### ARTÍCULO
####################
Pocos años antes de su muerte, Ronald Dworkin propuso distinguir entre democracia mayoritaria y democracia asociativa. La primera busca ganar a como dé lugar la mayoría decisoria, lo que incluye vínculos estrechos con poderes económicos, influencia en órganos de control electoral e, incluso, el uso de recursos y cargos públicos para alcanzar las metas. Principio fundamental de la segunda es la competencia política basada en la responsabilidad individual y la dignidad de los coasociados. La democracia de mayorías puede asegurar hegemonía y éxito, pero no excluye la violencia que supone atropellar al contendor.

La democracia asociativa también busca ganar, pero hacerlo con pleno respeto de las reglas del juego, de forma que se garanticen el pluralismo, el debate y la igualdad en el acceso al poder político.

La democracia mayoritaria funciona como una aplanadora. Si además el país no cuenta con una sólida carrera administrativa y judicial, y con organismos de control confiables, la aplanadora se convierte en buldócer. En tales circunstancias prima en la oposición política la sensación de atropello, persecución, amenaza vital, nuda arbitrariedad. Más grave aún si la tal democracia de ganadores se refuerza con los dichos de “siempre ha sido así”, “todos lo hacen” o “estamos en Cundinamarca y no en Dinamarca”.

La democracia asociativa piensa en el otro, que merece igual consideración y respeto. Medular en este modelo es favorecer el debate libre y la discusión abierta, no coaccionada por contratos o burocracia. En resumen, quiere establecer el trato justo (fair play) en la política, donde se aprende a ganar respetando unos límites, pero también a perder sin rencor, gracias a que se goza de las garantías necesarias para fortalecer y difundir una propuesta alternativa. En este tipo de democracia, la oposición preserva su identidad y sentido precisamente porque no rinde sus ideales de justicia a ofrecimientos pragmáticos para compartir el poder, así la traición se enmascare invocando un fin supremo o el bien común (paz, patria, unión, etc.).
####################
### MATERIAL MOSTRADO
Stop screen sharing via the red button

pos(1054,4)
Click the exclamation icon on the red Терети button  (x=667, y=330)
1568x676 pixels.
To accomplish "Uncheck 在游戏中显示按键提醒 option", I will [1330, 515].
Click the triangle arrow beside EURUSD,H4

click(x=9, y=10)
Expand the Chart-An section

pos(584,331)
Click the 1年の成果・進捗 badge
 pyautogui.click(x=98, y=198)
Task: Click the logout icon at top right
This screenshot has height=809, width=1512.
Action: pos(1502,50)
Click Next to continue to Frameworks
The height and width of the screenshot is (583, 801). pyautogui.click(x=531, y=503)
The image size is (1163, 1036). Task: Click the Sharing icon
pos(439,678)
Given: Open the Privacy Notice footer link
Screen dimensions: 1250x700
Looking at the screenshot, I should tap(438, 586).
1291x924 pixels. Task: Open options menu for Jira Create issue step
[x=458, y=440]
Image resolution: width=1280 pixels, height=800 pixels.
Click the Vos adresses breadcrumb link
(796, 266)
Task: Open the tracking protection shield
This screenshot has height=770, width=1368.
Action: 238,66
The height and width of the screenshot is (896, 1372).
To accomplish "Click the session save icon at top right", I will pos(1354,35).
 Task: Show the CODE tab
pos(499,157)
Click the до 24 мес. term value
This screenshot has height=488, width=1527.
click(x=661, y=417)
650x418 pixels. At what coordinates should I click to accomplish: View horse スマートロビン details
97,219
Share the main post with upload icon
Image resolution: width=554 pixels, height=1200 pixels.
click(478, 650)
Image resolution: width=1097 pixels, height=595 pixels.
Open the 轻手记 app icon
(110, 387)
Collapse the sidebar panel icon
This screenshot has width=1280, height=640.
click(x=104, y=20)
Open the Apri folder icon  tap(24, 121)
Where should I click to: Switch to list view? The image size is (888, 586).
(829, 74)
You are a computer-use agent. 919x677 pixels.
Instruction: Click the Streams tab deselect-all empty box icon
####################
### TAREAS DEL EJERCICIO
**1)** ¿Puedes copiar sin cambios, del artículo sobre los dos tipos de democracia, el fragmento que empieza con las palabras "Pocos años antes" y termina con "al poder político."?
**2)** ¿Cuáles son los dichos que, según el artículo sobre los dos tipos de democracia, refuerzan la democracia de ganadores? Enuméralos todos.
**3)** ¿Puedes reescribir como lista el párrafo del artículo sobre los dos tipos de democracia que comienza con "La democracia mayoritaria funciona como una aplanadora", conservando sus datos principales?

### RESULTADOS ESPERADOS
**1)**
Pocos años antes de su muerte, Ronald Dworkin propuso distinguir entre democracia mayoritaria y democracia asociativa. La primera busca ganar a como dé lugar la mayoría decisoria, lo que incluye vínculos estrechos con poderes económicos, influencia en órganos de control electoral e, incluso, el uso de recursos y cargos públicos para alcanzar las metas. Principio fundamental de la segunda es la competencia política basada en la responsabilidad individual y la dignidad de los coasociados. La democracia de mayorías puede asegurar hegemonía y éxito, pero no excluye la violencia que supone atropellar al contendor.

La democracia asociativa también busca ganar, pero hacerlo con pleno respeto de las reglas del juego, de forma que se garanticen el pluralismo, el debate y la igualdad en el acceso al poder político.

**2)**
- "siempre ha sido así"
- "todos lo hacen"
- "estamos en Cundinamarca y no en Dinamarca"

**3)**
- La democracia mayoritaria funciona como una aplanadora.
- Se convierte en buldócer si el país carece de una sólida carrera administrativa y judicial y de organismos de control confiables.
- En esas circunstancias, la oposición siente atropello, persecución, amenaza vital y nuda arbitrariedad.
- Es más grave si se refuerza con dichos como "siempre ha sido así", "todos lo hacen" o "estamos en Cundinamarca y no en Dinamarca".